# TASK STATEMENT
With pictures left out, only the lines from the one containing "At what coordinates" through the end of the records should be reproduced exactly, please.

# MATERIAL PROVIDED
◆ ◆ ◆ ◆ ◆ ◆ ◆
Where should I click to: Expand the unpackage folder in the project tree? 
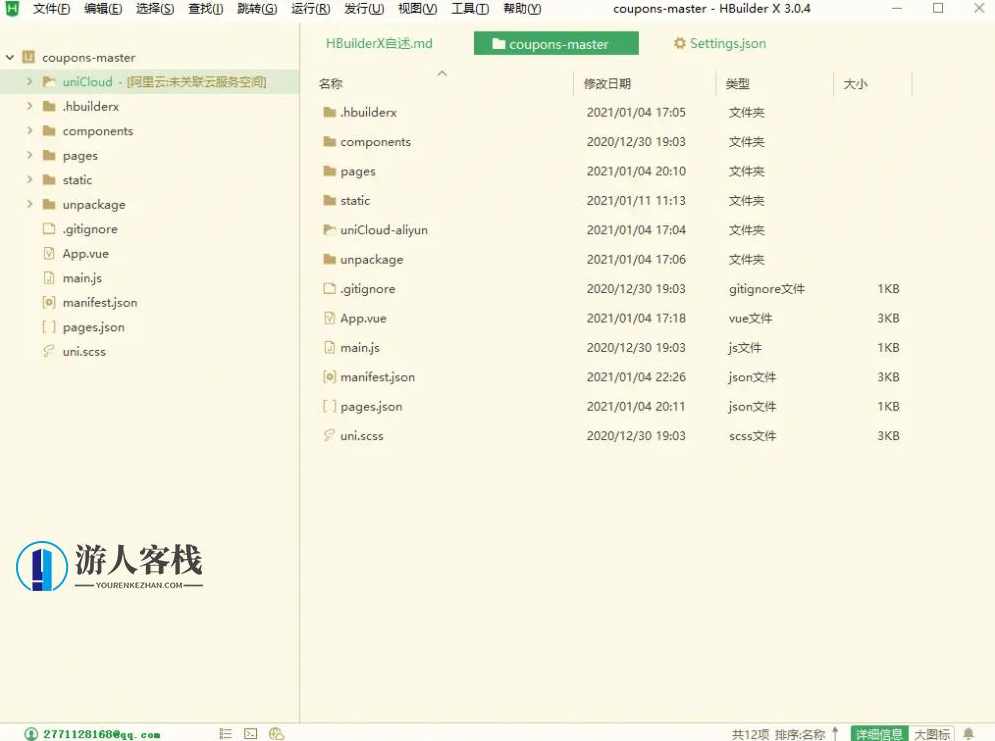27,204
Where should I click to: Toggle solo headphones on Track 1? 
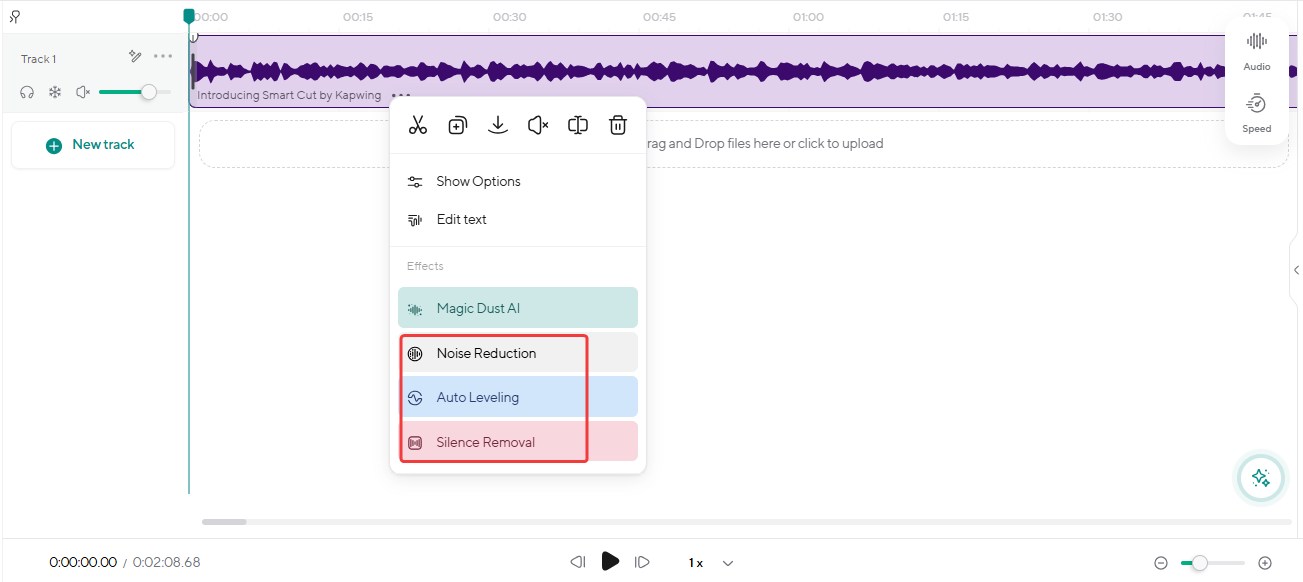27,92
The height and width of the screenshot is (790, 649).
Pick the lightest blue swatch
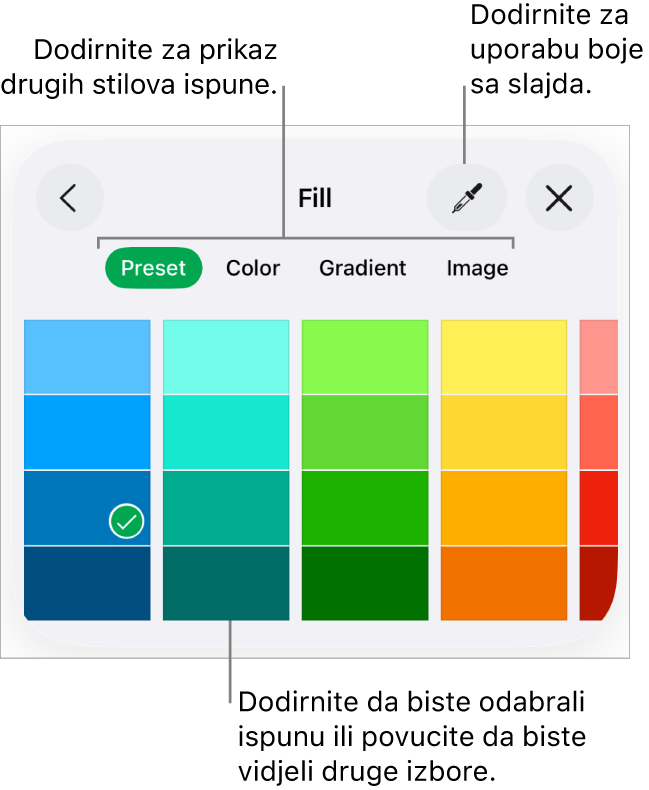click(x=87, y=357)
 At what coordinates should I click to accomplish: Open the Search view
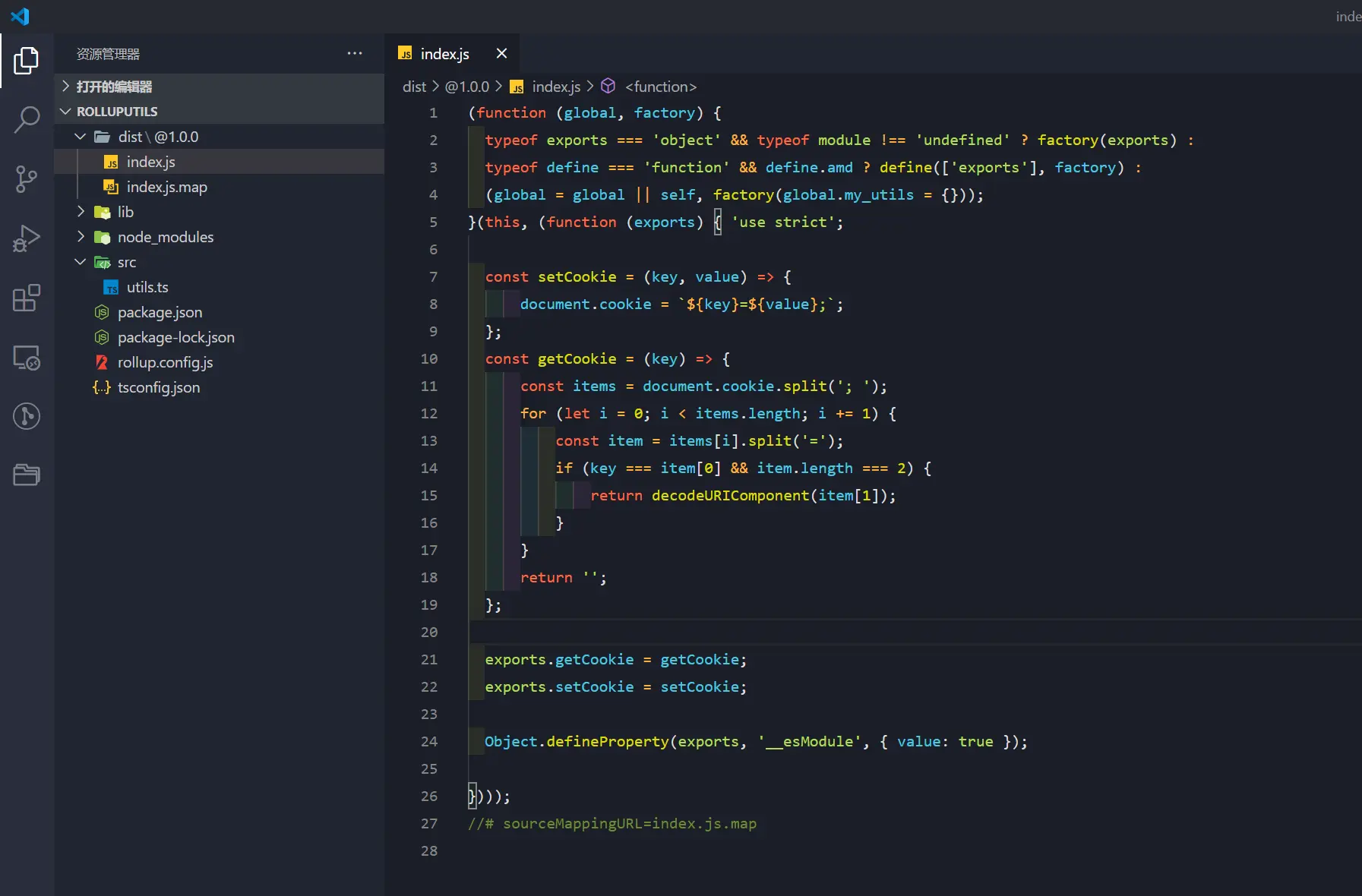(27, 120)
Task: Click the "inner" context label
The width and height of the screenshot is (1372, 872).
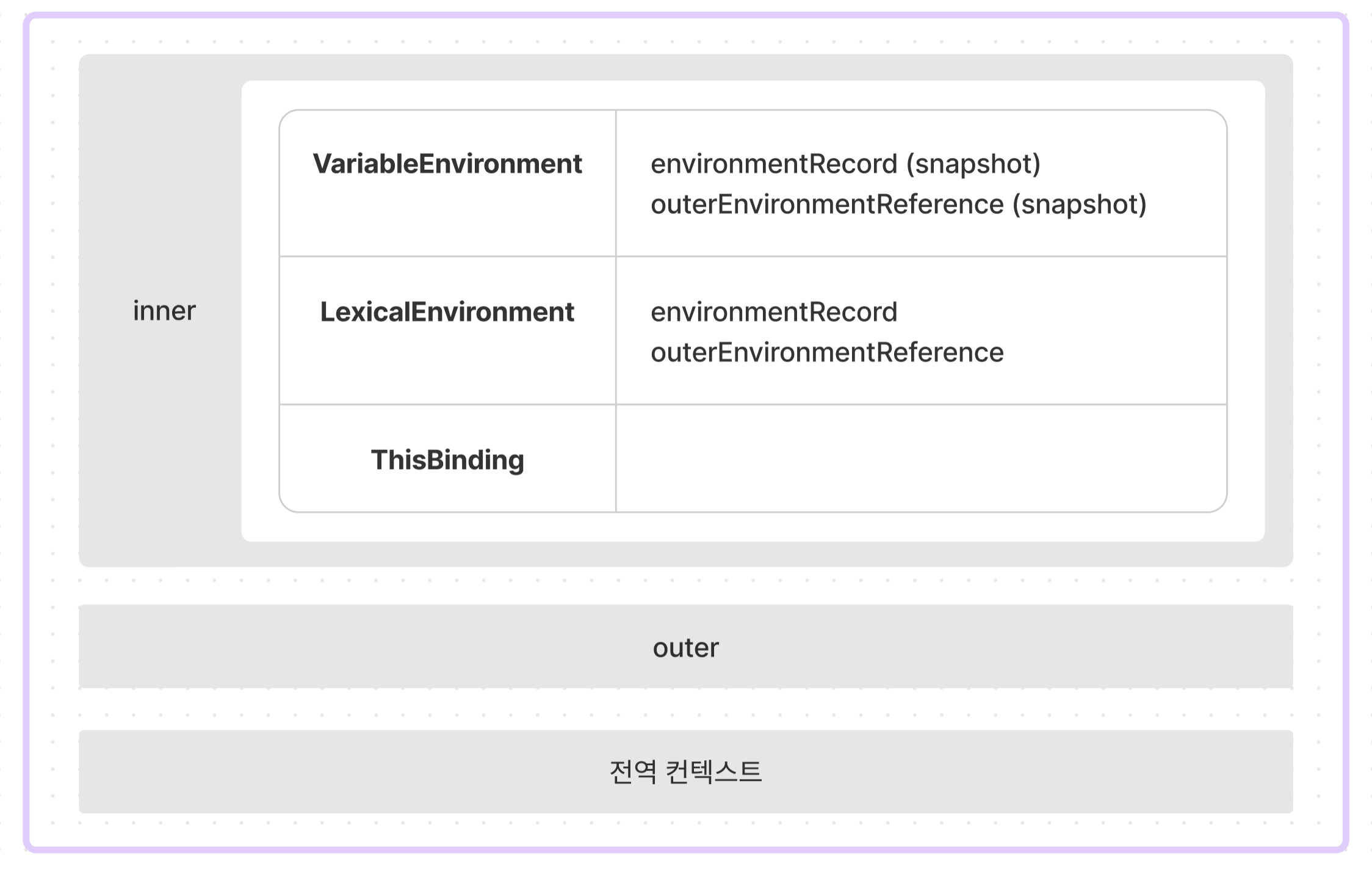Action: [164, 311]
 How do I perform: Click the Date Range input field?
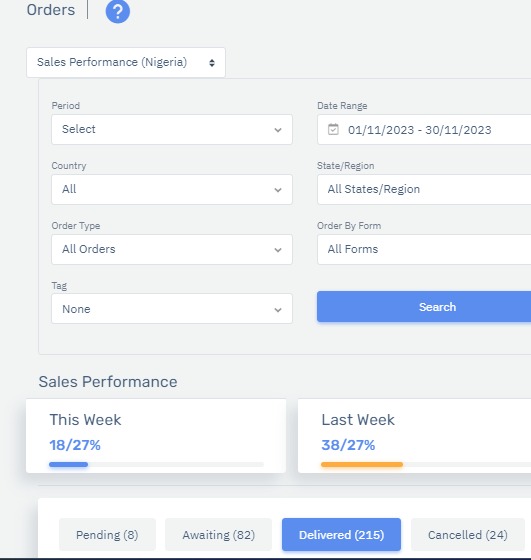[424, 130]
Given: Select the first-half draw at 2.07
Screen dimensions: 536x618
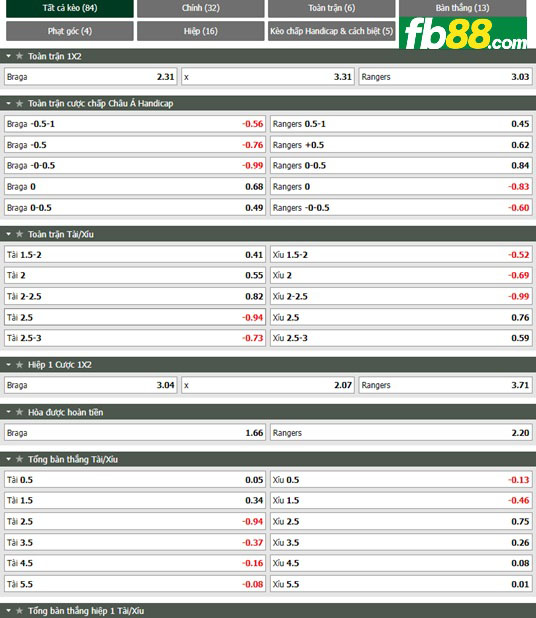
◆ ◆ ◆ ◆ ◆ ◆ ◆
# EXERCISE RESULT
 At what coordinates should I click to accomplish: Open the Search view
(27, 120)
Task: Click the "inner" context label
The width and height of the screenshot is (1372, 872).
Action: [164, 311]
 How do I perform: Click the Date Range input field?
[424, 130]
Given: Select the first-half draw at 2.07
Screen dimensions: 536x618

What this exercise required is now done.